#### READING PASSAGE ####

Notebook

Fine-tuning ImageNet model for Dogs and Cats categorization¶

This tutorial shows how to fine-tune a pre-trained SqueezeNet model for the dogs and cats categorization in GPU using Caffe2 framework.

Prerequisite¶

This notebook assumes nvidia-docker environment. Install nvidia-docker in a GPU host. Launch caffe2ai/caffe2 instance to run this notebook.

nvidia-docker run -it --rm -p 8888:8888 caffe2ai/caffe2:c2v0.8.1.cuda8.cudnn7.ubuntu16.04 \
    jupyter notebook --no-browser --ip "*" --allow-root

Getting dogs-vs-cats dataset¶

We use the dog-vs-cats dataset from Kaggle. Create a Kaggle account, login, and download the dataset from the following URL:

https://www.kaggle.com/c/dogs-vs-cats/data

Once downloaded the dataset, unarchive the files and organize data in the following location.

mkdir dogs-vs-cats/
unzip train.zip -d dogs-vs-cats/
unzip test1.zip -d dogs-vs-cats/
rm train.zip test1.zip

Prepare pre-trained model¶

Caffe2 v0.8.1 has a bug in model download module. Fix the code and get SqueezeNet as follows.

sed -i "s,s3.amazonaws.com/caffe2/,s3.amazonaws.com/download.caffe2.ai/," \
    /usr/local/caffe2/python/models/download.py
python -m caffe2.python.models.download -i squeezenet

Data pre-processing¶

The following code transforms an image to the desired input format for SqueezeNet.

In [1]:

import numpy as np
import skimage.io
import skimage.transform

def rescale(img, input_height, input_width):
    aspect = img.shape[1] / float(img.shape[0])
    if aspect > 1:
        return skimage.transform.resize(img, (input_width, int(aspect * input_height)))
    elif aspect < 1:
        return skimage.transform.resize(img, (int(input_width/aspect), input_height))
    else:
        return skimage.transform.resize(img, (input_width, input_height))

def crop_center(img, cropx, cropy):
    y, x, c = img.shape
    startx = x // 2 - (cropx // 2)
    starty = y // 2 - (cropy // 2)
    return img[starty:starty+cropy, startx:startx+cropx]

def prepare_image(img_path):
    img = skimage.io.imread(img_path)

#### ROWS ####

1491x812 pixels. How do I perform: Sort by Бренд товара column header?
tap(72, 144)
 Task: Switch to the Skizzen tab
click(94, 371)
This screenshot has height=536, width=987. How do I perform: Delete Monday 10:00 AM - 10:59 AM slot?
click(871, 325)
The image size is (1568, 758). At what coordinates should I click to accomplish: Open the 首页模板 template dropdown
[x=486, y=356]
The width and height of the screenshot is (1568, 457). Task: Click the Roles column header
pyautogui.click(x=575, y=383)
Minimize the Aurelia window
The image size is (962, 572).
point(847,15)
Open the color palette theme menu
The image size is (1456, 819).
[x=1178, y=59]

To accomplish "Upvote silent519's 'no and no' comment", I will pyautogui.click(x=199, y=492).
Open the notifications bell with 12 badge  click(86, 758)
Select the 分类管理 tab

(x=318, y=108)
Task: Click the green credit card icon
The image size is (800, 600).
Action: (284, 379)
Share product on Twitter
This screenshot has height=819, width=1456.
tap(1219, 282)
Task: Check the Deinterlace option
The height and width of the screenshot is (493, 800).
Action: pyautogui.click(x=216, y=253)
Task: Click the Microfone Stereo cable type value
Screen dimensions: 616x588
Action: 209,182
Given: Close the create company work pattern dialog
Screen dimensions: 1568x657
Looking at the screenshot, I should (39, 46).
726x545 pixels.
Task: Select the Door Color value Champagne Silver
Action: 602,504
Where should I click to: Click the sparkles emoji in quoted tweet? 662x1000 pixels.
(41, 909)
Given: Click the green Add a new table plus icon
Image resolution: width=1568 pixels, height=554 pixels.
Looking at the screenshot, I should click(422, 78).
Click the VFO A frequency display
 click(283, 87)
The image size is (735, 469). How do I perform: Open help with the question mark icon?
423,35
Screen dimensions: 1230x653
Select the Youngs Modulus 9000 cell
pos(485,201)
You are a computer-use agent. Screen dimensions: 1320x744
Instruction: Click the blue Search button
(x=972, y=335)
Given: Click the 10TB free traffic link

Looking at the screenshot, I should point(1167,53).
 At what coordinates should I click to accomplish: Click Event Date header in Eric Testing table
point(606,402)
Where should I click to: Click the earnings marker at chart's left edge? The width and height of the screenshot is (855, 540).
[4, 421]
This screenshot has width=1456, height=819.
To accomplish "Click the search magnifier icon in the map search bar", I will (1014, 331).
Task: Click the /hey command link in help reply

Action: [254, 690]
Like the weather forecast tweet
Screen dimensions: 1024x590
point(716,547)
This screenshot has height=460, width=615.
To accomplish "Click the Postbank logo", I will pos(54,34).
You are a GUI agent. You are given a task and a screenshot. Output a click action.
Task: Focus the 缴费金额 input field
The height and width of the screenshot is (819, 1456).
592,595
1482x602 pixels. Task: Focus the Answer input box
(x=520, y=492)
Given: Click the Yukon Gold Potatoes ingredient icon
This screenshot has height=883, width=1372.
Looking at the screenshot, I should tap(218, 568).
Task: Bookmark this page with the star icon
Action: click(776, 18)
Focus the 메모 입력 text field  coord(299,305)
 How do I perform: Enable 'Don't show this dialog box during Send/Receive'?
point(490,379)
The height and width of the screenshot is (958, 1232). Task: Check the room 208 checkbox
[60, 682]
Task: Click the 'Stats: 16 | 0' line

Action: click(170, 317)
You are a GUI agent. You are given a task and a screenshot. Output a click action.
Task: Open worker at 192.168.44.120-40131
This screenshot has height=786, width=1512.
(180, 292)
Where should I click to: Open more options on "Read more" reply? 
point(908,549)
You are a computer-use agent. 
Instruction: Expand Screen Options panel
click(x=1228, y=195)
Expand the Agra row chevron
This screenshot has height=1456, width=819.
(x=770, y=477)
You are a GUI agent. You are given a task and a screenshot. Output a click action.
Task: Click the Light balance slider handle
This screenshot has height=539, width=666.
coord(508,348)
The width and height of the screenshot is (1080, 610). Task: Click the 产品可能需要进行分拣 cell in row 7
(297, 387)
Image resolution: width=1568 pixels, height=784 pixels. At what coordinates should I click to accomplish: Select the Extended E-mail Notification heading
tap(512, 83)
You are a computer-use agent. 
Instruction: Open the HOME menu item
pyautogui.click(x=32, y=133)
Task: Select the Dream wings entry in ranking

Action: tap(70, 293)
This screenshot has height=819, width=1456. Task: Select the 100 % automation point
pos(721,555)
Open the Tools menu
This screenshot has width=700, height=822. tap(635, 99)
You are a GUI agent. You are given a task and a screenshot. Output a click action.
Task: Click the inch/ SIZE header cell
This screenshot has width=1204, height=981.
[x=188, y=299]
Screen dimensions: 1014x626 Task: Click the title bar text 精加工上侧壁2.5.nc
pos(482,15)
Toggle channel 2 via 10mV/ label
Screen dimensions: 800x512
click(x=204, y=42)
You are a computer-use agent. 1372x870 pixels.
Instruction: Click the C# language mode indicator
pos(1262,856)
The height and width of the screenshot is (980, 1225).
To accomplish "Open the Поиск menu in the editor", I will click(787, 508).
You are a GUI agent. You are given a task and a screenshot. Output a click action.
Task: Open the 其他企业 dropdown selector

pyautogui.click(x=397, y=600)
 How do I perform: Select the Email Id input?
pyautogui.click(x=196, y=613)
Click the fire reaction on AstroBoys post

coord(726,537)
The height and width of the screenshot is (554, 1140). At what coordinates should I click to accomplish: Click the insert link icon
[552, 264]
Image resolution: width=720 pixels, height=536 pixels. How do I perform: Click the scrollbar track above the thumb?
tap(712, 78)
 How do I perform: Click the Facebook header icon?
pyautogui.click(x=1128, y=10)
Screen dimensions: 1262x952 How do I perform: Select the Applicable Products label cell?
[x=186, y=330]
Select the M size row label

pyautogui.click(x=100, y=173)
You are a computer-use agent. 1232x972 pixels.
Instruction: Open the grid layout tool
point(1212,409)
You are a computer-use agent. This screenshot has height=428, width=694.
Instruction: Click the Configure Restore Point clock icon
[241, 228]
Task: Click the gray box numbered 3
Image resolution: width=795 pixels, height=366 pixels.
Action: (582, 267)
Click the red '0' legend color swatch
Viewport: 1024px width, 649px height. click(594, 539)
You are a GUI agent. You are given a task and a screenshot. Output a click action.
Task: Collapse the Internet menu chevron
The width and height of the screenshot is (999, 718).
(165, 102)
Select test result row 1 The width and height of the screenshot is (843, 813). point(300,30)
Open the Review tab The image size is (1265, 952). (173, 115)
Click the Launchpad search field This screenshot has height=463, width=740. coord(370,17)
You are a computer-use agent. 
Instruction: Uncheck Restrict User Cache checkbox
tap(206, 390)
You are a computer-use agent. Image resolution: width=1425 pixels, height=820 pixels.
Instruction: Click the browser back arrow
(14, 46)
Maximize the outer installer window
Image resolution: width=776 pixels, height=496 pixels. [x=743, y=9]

####

REQUIRED TASKS:
A: In the fine-tuning tutorial, which Caffe2 version has a bug in its model download module?
B: Write out everything in the fine-tuning tutorial from "starty = y //" down to "img = skimage.io.imread(img_path)".
The records come from a separate source.

ANSWERS IN ORDER:
A: Caffe2 v0.8.1

B:
starty = y // 2 - (cropy // 2)
    return img[starty:starty+cropy, startx:startx+cropx]

def prepare_image(img_path):
    img = skimage.io.imread(img_path)